Abstract:
Objective The fully automatic segmentation of glioma and its subregions is fundamental for computer-aided clinical diagnosis of tumors. In the segmentation process of brain magnetic resonance imaging (MRI), convolutional neural networks with small convolutional kernels can only capture local features and are ineffective at integrating global features, which narrows the receptive field and leads to insufficient segmentation accuracy. This study aims to use dilated convolution to address the problem of inadequate global feature extraction in 3D-UNet.
Methods 1) Algorithm construction: A 3D-UNet model with three pathways for more global contextual feature extraction, or 3DGE-UNet, was proposed in the paper. By using publicly available datasets from the Brain Tumor Segmentation Challenge (BraTS) of 2019 (335 patient cases), a global contextual feature extraction (GE) module was designed. This module was integrated at the first, second, and third skip connections of the 3D UNet network. The module was utilized to fully extract global features at different scales from the images. The global features thus extracted were then overlaid with the upsampled feature maps to expand the model's receptive field and achieve deep fusion of features at different scales, thereby facilitating end-to-end automatic segmentation of brain tumors. 2) Algorithm validation: The image data were sourced from the BraTs 2019 dataset, which included the preoperative MRI images of 335 patients across four modalities (T1, T1ce, T2, and FLAIR) and a tumor image with annotations made by physicians. The dataset was divided into the training, the validation, and the testing sets at an 8∶1∶1 ratio. Physician-labelled tumor images were used as the gold standard. Then, the algorithm's segmentation performance on the whole tumor (WT), tumor core (TC), and enhancing tumor (ET) was evaluated in the test set using the Dice coefficient (for overall effectiveness evaluation), sensitivity (detection rate of lesion areas), and 95% Hausdorff distance (segmentation accuracy of tumor boundaries). The performance was tested using both the 3D-UNet model without the GE module and the 3DGE-UNet model with the GE module to internally validate the effectiveness of the GE module setup. Additionally, the performance indicators were evaluated using the 3DGE-UNet model, ResUNet, UNet++, nnUNet, and UNETR, and the convergence of these five algorithm models was compared to externally validate the effectiveness of the 3DGE-UNet model.

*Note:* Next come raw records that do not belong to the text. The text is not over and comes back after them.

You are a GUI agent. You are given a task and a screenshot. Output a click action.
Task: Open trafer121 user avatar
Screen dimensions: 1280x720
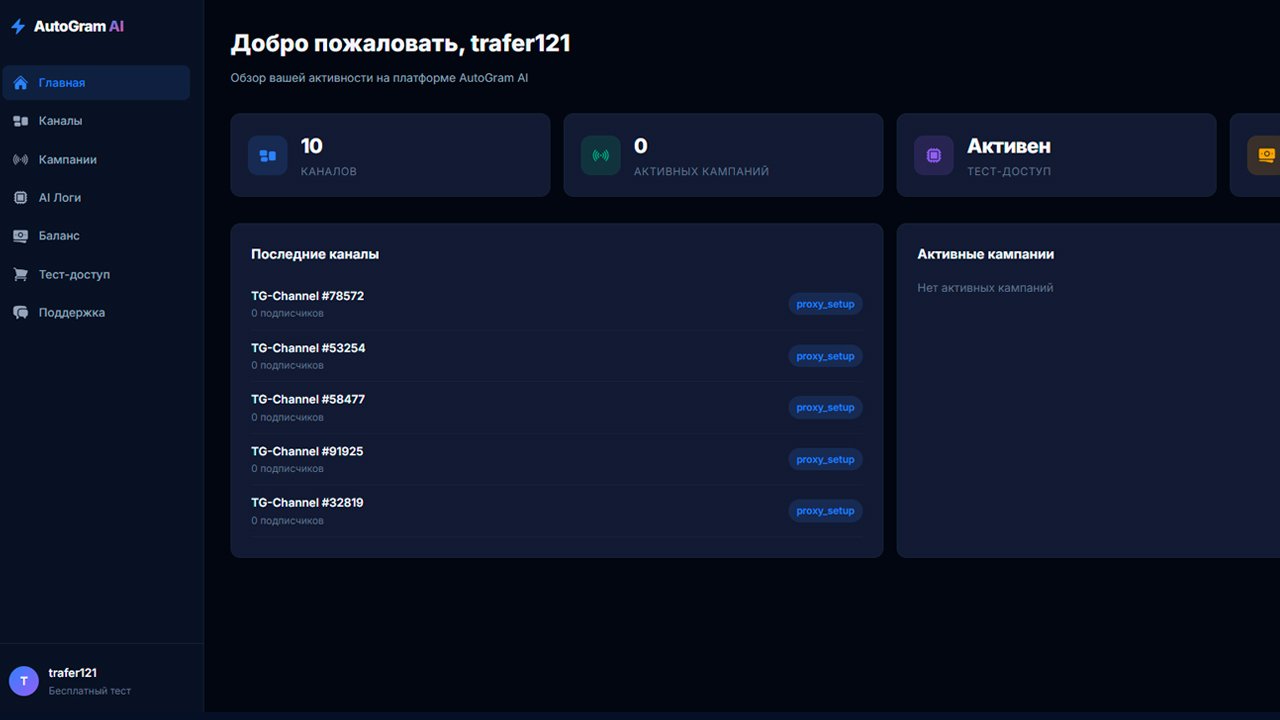[x=24, y=681]
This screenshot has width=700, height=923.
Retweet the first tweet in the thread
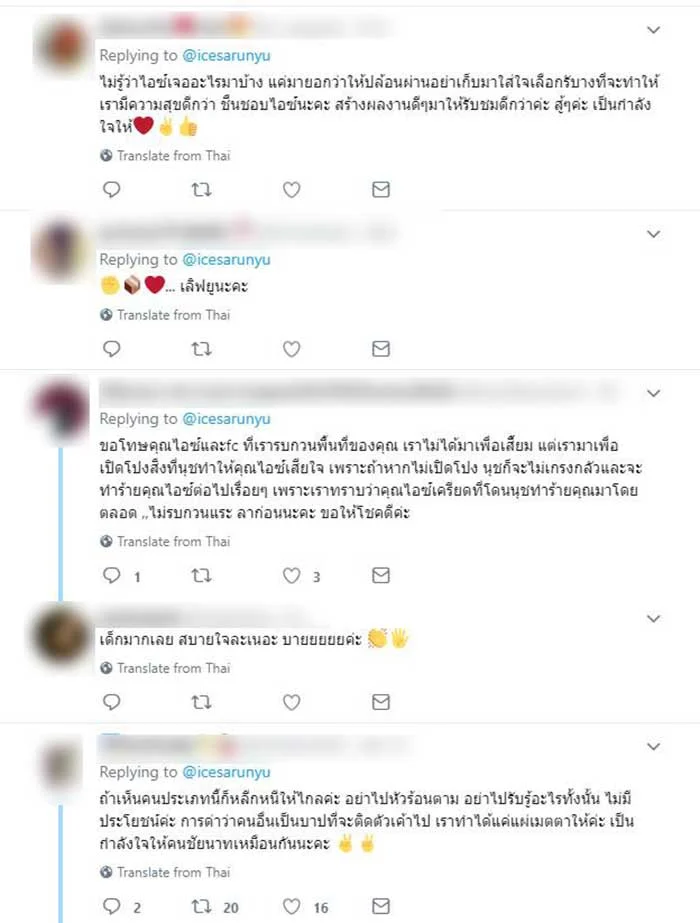click(x=201, y=190)
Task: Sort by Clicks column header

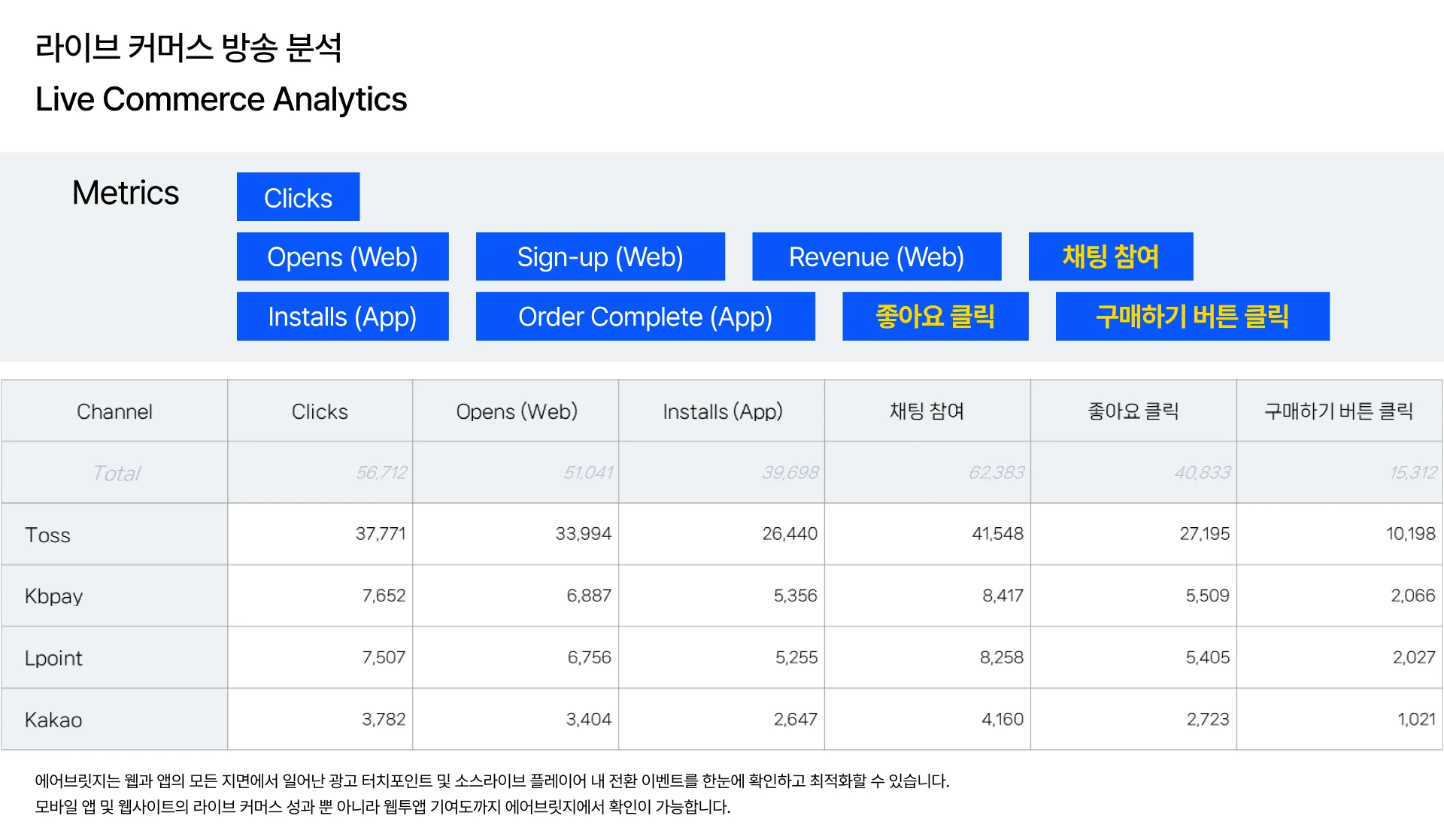Action: pos(320,411)
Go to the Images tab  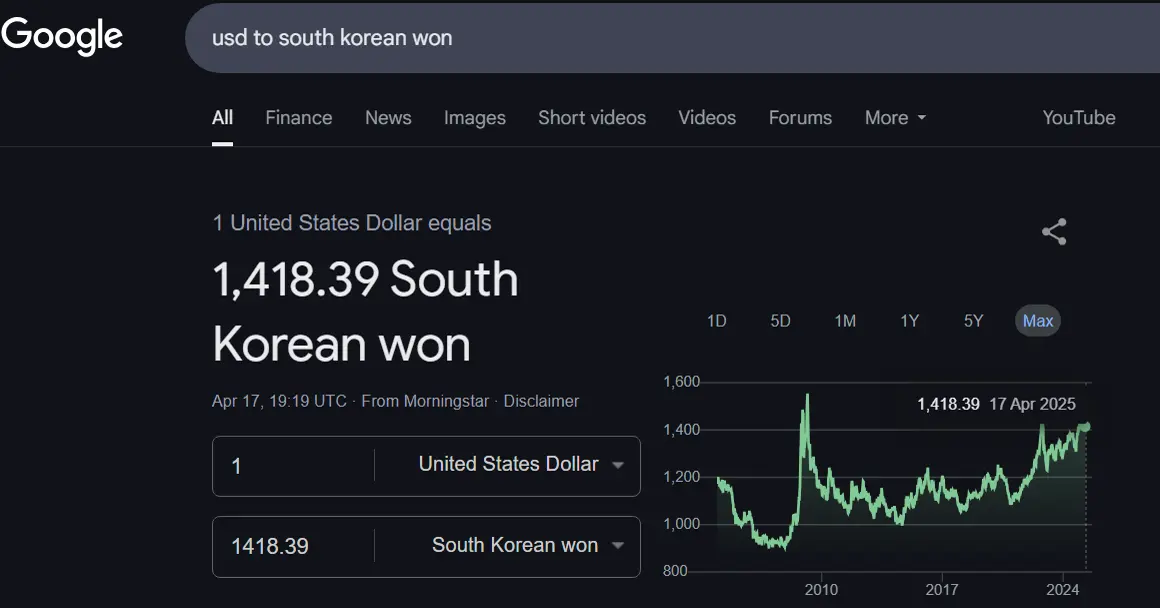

Results 1) In internal validation, the enhanced 3DGE-UNet model achieved Dice mean values of 91.47%, 87.14%, and 83.35% for segmenting the WT, TC, and ET regions in the test set, respectively, producing the optimal values for comprehensive evaluation. These scores were superior to the corresponding scores of the traditional 3D-UNet model, which were 89.79%, 85.13%, and 80.90%, indicating a significant improvement in segmentation accuracy across all three regions (P<0.05). Compared with the 3D-UNet model, the 3DGE-UNet model demonstrated higher sensitivity for ET (86.46% vs. 80.77%) (P<0.05) , demonstrating better performance in the detection of all the lesion areas. When dealing with lesion areas, the 3DGE-UNet model tended to correctly identify and capture the positive areas in a more comprehensive way, thereby effectively reducing the likelihood of missed diagnoses. The 3DGE-UNet model also exhibited exceptional performance in segmenting the edges of WT, producing a mean 95% Hausdorff distance superior to that of the 3D-UNet model (8.17 mm vs. 13.61 mm, P<0.05). However, its performance for TC (8.73 mm vs. 7.47 mm) and ET (6.21 mm vs. 5.45 mm) was similar to that of the 3D-UNet model. 2) In the external validation, the other four algorithms outperformed the 3DGE-UNet model only in the mean Dice for TC (87.25%), the mean sensitivity for WT (94.59%), the mean sensitivity for TC (86.98%), and the mean 95% Hausdorff distance for ET (5.37 mm). Nonetheless, these differences were not statistically significant (P>0.05). The 3DGE-UNet model demonstrated rapid convergence during the training phase, outpacing the other external models.
Conclusion The 3DGE-UNet model can effectively extract and fuse feature information on different scales, improving the accuracy of brain tumor segmentation.